30 January, 2009
I wandered outside last night--something I'm not wont to do, being a civilised human and all we apparently don't come into contact with real nature and 'true dark.' Ja. It's true. It's sad. I'd rather stay inside with my lappy and watch DVDs than take a walk outside and come in contact with the seedier elements of Australian fauna. You can't blame me, something makes these gods-awful noises in the night--a kind of indescribable animal call that chills me somewhere primordial.
Anyway. I wandered outside last night. It was inky dark pitted and marred by the lights of humanity. I manoeuvred myself so that the Chilean willows blocked out the neighbour's porch light, the fir tree the street light and turned my eyes upwards to that great patch of vacuum and dust that has inspired us to great feats of the imagination.
Gods it was beautiful.
The Milky Way was splashed from one side of the horizon to the other. Orion was at one end and the Southern Cross the other. I stood like that for an age and imagined that the patch of sky and stars directly above me were all I could see and that I was not standing in my backyard but out in the black surrounded on all sides by pinpricks of history. Not blinking, but cold and hard light.

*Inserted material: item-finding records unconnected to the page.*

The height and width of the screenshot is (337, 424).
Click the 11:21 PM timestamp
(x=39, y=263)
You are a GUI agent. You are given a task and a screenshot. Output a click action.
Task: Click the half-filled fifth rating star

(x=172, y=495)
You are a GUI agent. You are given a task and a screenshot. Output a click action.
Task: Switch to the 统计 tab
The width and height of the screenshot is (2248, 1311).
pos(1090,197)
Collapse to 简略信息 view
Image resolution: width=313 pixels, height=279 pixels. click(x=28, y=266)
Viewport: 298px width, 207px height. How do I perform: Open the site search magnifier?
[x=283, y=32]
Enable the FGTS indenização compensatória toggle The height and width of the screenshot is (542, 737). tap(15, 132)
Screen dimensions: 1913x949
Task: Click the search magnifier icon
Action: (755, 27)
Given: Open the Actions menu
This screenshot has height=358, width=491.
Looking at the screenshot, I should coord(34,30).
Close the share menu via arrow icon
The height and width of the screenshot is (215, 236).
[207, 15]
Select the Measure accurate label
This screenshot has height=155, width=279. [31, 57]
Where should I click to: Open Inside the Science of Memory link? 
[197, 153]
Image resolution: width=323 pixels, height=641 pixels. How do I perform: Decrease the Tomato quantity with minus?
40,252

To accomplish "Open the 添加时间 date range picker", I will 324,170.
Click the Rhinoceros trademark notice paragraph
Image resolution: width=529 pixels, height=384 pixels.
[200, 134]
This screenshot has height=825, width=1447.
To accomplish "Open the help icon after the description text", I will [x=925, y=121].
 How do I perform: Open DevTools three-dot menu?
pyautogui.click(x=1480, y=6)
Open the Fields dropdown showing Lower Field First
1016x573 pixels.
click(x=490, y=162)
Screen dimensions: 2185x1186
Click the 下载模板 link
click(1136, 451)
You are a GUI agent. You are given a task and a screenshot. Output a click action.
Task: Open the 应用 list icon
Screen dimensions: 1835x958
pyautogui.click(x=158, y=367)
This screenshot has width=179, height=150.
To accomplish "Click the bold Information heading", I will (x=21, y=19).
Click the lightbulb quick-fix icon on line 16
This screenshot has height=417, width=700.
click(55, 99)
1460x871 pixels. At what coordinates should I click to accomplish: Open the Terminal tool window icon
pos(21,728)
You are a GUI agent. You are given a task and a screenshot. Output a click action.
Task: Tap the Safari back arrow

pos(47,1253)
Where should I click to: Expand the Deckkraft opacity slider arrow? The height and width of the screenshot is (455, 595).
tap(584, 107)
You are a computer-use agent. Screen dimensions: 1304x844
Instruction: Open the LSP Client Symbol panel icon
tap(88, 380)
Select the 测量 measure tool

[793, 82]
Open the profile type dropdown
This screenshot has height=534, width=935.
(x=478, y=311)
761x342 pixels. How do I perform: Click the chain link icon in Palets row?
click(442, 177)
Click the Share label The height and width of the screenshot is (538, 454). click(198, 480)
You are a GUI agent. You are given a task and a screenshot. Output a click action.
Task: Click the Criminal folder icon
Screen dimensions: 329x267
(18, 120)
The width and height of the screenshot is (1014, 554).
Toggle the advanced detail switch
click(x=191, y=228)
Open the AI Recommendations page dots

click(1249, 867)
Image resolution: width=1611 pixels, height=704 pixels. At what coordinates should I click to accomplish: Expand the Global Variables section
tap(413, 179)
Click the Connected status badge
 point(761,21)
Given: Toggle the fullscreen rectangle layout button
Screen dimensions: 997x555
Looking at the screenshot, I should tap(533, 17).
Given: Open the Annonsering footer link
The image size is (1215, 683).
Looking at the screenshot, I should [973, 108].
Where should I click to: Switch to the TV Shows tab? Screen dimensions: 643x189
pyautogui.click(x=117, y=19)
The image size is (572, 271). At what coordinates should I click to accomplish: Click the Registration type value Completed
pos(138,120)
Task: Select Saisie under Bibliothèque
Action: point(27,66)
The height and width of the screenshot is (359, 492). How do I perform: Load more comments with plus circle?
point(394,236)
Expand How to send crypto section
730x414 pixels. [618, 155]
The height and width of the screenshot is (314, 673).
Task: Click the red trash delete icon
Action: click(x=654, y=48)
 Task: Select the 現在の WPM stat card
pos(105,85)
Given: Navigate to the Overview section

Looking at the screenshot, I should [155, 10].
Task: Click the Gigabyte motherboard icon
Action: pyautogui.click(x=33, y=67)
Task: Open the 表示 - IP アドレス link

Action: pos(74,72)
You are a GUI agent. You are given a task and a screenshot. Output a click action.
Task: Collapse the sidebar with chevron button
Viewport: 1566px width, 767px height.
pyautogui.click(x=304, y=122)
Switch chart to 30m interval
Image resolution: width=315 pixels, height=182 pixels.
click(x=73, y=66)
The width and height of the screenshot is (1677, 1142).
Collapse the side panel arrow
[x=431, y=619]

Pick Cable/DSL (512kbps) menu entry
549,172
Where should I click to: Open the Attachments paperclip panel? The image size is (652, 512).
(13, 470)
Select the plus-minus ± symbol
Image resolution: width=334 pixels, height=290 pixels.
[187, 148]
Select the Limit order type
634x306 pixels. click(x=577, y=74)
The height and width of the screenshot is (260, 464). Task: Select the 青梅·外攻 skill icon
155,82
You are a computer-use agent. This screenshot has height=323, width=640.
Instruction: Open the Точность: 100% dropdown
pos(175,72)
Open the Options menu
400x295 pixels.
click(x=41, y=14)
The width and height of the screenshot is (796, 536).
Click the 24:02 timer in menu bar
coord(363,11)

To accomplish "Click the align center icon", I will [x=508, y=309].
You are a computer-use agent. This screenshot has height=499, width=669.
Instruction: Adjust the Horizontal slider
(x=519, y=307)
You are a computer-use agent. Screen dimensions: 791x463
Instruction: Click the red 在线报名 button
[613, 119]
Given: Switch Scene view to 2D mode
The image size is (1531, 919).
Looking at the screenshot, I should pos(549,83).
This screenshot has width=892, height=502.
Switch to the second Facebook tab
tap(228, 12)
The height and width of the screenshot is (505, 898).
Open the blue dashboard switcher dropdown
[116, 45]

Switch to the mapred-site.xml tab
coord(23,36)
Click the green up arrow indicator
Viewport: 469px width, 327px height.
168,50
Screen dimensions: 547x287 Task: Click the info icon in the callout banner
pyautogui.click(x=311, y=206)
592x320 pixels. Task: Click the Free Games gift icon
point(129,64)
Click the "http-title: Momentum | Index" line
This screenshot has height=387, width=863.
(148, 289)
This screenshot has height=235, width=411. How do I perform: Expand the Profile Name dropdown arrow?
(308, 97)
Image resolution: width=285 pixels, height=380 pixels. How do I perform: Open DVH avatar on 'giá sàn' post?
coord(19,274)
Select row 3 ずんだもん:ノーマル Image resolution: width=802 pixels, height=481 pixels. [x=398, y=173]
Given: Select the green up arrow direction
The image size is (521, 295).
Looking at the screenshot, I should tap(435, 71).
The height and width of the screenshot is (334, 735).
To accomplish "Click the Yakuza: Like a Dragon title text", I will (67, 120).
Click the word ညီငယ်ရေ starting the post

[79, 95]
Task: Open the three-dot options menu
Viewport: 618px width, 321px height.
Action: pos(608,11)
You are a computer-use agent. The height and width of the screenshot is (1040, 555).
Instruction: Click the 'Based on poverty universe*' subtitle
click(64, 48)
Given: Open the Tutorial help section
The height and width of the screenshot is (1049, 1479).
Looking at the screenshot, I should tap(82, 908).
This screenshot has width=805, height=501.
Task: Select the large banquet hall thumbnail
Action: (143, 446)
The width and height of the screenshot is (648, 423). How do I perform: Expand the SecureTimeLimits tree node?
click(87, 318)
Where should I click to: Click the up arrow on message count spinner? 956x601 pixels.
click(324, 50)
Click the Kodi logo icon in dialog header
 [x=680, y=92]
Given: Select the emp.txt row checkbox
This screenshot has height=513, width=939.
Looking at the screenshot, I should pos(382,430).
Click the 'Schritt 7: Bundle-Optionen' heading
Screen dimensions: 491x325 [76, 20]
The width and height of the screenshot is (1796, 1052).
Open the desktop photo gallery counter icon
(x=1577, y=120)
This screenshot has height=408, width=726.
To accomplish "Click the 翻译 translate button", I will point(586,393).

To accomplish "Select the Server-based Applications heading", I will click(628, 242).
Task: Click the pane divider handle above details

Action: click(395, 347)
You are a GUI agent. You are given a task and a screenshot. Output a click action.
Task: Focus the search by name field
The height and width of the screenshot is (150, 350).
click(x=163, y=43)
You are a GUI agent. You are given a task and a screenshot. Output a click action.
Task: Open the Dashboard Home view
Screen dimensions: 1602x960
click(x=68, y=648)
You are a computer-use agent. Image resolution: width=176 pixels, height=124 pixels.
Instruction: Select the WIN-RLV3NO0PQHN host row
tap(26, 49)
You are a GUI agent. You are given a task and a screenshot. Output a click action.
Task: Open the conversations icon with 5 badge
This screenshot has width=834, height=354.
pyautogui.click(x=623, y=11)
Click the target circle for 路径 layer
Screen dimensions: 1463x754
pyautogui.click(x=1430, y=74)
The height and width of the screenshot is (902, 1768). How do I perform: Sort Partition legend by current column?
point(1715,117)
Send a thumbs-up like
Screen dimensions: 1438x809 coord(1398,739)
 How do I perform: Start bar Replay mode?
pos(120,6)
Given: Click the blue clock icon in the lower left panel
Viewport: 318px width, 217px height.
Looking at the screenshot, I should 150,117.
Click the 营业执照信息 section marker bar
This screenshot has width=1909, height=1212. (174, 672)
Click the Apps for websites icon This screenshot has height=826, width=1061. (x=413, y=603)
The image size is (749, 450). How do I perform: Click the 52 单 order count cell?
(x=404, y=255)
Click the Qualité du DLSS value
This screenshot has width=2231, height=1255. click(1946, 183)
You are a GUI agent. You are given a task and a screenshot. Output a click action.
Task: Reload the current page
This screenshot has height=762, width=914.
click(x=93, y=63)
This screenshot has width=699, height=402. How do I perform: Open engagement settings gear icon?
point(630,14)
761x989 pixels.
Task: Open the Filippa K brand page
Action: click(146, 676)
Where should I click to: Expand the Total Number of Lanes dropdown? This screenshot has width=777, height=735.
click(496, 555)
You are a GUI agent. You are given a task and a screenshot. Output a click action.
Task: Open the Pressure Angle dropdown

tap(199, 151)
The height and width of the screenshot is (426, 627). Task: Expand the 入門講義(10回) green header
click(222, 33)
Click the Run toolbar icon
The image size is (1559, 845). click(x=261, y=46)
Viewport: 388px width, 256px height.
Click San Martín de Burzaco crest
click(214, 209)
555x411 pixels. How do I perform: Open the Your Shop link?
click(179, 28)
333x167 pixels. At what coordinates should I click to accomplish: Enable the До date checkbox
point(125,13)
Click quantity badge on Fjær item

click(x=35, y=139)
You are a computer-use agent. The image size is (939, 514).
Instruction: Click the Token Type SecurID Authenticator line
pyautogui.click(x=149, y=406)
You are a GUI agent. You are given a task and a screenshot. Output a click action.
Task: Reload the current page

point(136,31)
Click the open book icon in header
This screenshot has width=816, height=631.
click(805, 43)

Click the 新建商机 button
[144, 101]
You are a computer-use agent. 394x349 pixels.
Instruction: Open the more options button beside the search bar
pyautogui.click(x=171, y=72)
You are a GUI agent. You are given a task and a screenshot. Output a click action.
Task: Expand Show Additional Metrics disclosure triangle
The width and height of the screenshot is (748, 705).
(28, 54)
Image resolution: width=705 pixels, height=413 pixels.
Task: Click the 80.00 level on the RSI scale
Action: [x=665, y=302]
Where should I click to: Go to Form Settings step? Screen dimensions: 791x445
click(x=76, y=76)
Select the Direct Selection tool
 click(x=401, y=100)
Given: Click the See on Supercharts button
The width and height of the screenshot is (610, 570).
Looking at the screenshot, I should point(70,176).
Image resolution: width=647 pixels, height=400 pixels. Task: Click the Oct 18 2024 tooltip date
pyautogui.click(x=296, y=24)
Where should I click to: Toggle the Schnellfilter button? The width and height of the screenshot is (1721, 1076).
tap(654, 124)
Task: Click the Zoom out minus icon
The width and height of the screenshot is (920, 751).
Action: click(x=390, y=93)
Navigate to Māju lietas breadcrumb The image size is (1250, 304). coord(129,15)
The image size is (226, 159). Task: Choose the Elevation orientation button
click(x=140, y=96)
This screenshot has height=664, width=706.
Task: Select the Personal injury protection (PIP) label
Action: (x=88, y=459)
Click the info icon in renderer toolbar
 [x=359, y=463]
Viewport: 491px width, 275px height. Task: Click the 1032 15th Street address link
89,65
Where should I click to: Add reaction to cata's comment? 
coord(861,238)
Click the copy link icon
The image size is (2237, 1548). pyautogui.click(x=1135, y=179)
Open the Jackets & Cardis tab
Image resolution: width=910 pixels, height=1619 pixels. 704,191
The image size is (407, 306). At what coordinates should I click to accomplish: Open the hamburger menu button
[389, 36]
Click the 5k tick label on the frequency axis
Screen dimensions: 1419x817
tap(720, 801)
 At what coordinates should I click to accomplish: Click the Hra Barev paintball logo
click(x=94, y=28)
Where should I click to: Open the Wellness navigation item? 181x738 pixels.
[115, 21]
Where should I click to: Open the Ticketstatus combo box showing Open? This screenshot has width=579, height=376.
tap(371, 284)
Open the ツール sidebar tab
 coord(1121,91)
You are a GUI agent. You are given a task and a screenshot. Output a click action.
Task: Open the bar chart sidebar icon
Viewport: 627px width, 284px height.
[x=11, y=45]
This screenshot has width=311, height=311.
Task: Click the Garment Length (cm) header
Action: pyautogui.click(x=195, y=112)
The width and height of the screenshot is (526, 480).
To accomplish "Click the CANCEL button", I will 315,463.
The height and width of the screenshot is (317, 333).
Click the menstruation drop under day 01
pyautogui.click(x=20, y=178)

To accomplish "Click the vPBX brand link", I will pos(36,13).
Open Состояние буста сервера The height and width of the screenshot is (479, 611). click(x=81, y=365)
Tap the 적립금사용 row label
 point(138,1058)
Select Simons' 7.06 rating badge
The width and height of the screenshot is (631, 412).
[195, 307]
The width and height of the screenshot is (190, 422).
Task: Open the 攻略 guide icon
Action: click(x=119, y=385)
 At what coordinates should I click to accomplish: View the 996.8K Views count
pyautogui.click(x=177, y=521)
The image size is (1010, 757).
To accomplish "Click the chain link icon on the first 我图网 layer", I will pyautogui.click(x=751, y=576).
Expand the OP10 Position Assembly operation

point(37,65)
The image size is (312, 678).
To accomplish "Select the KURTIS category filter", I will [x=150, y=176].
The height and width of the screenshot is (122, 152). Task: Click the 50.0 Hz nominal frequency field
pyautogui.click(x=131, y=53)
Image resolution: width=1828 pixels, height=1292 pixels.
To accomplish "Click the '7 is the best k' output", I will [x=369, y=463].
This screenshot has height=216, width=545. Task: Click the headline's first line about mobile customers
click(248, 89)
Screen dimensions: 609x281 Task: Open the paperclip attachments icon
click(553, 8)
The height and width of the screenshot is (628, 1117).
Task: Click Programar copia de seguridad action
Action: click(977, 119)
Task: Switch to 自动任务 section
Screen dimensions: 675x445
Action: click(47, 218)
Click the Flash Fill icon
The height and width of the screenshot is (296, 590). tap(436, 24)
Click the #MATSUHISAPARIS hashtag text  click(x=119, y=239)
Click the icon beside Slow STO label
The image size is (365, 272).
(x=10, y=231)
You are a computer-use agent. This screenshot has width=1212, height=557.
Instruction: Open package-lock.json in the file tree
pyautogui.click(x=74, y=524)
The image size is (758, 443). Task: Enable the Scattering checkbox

I took off my glasses and all dimmed. The sky was still the sky but the stars were no longer defined and sharp and beautiful. The Milky Way was just a soft, white blur. Orion was just a thin strip made of Alnitak, Alnilam and Mintaka. The Southern Cross could have been any vague quadrangle.
Everytime I'm confronted by such awesome scenes I feel distinctly how my genes have let me down. What I wouldn't give to see such things with my bare eyes and not through the help of bent glass.
Fortresses of clouds on a clear sky. The slanting of rain on the distant mount. The choppy sea and, in the horizon, the faint outline of the city buildings.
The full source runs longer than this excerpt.